Annals of African Medicine

ORIGINAL ARTICLE
Year
: 2014  |  Volume : 13  |  Issue : 4  |  Page : 151--156

Body mass index as a determinant of carotid intima-media thickness in Nigerian adults with primary hypertension


O Umeh Eric, M Agunloye Atinuke, O Adeyinka Abiodun, J Adekanmi Ademola 
 Department of Radiology, University College Hospital, Ibadan, Oyo State, Nigeria

Correspondence Address:
M Agunloye Atinuke
Department of Radiology, University College Hospital, Ibadan, Oyo State - 23402
Nigeria

Abstract

Background: Long standing hypertension may result in thickening of arterial walls and is reportedly strongly correlated with body mass index (BMI). B-mode ultrasound is a reproducible method for evaluating adaptive vascular changes. The aim of this study is to determine the relationship between body mass index and ultrasound measured carotid intima-media thickness (CIMT) among adults with primary hypertension. Materials and Methods: One hundred and twenty adults of both genders diagnosed with primary hypertension at the University College Hospital (UCH), Ibadan underwent B-mode ultrasound evaluation of the walls of the common and extracranial internal carotid arteries bilaterally. Participants«SQ» height and weight were measured and body mass index (BMI) was calculated. Results: Study population had gender distribution of 50 (41.7%) and 70 (58.3%) for males and females, respectively; and a mean age of 50.61 ΁ 10.94 years. Mean height, weight, and BMI were 1.66 m, 69.36 kg, and 24.92 kg/m 2 for male subjects and 1.59 m, 65.6 kg, and 25.6 kg/m 2 for female subjects, respectively. Normal/underweight and overweight/obese male participants had mean CIMT of 0.744 and 0.820 mm (P < 0.05) on the right side of the neck and 0.740 and 0.816 mm (P < 0.05) on the left side, respectively. However, female participants showed no statistically significant variation in CIMT values for both BMI groups. Conclusion: B-mode ultrasound demonstrates statistically significant variation in CIMT values between normal/underweight and overweight/obese male adults diagnosed with primary hypertension.



How to cite this article:
Eric O U, Atinuke M A, Abiodun O A, Ademola J A. Body mass index as a determinant of carotid intima-media thickness in Nigerian adults with primary hypertension.Ann Afr Med 2014;13:151-156


How to cite this URL:
Eric O U, Atinuke M A, Abiodun O A, Ademola J A. Body mass index as a determinant of carotid intima-media thickness in Nigerian adults with primary hypertension. Ann Afr Med [serial online] 2014 [cited 2019 Oct 20 ];13:151-156
Available from: http://www.annalsafrmed.org/text.asp?2014/13/4/151/142274


Full Text

 Introduction



Hypertension in adults may be defined as a resting systolic blood pressure of 140 mmHg or greater, and/or a diastolic blood pressure of 90 mmHg or greater. [1],[2]

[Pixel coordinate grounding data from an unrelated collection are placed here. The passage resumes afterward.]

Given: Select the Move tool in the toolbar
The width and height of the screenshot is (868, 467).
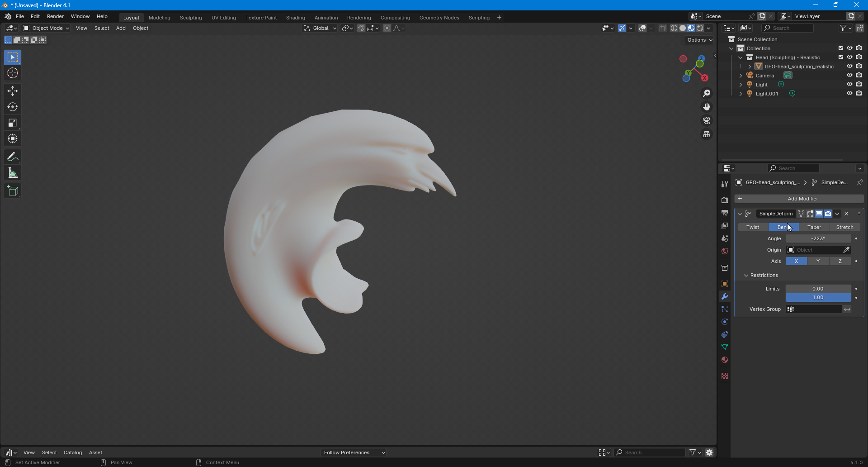Looking at the screenshot, I should pyautogui.click(x=13, y=91).
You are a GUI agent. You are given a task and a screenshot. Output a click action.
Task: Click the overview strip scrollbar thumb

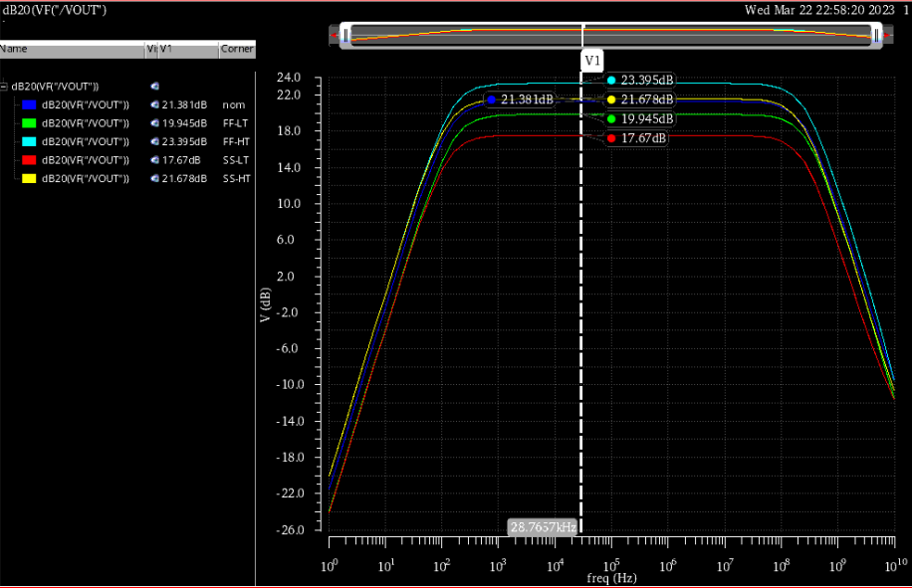tap(609, 34)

The prevalence of hypertension in adults worldwide using the old cut off measurement of 160/95 mmHg in 1984 was estimated at

10-16%. [3] In 1972, Akinkugbe [4] put the prevalence of hypertension in the adult African population at 10-15%. However, with the present adoption of 140/90 mmHg as the cut off, the prevalence is possibly much higher. A survey by the 1997 expert committee on noncommunicable diseases in Nigeria put the prevalence of hypertension in adult Nigerians aged 15 years and above, to be 17-20%. [5] More recently, Ogah et al., [6] reviewed previous studies on hypertension in Nigeria and reported an overall prevalence ranging from 8-46.4% depending on the study target population, type of measurement, and cut off value used for defining hypertension. Hypertension is classified as either primary (essential) or secondary. [7] Heredity is the most important known factor in the development of essential hypertension. [8] However, primary hypertension is also strongly associated with lifestyle including such habits as smoking and alcohol consumption. It is responsible for the vast majority of diagnosed cases of hypertension and is treated with stress management, changes in diet, increased physical activity, and medication. [7]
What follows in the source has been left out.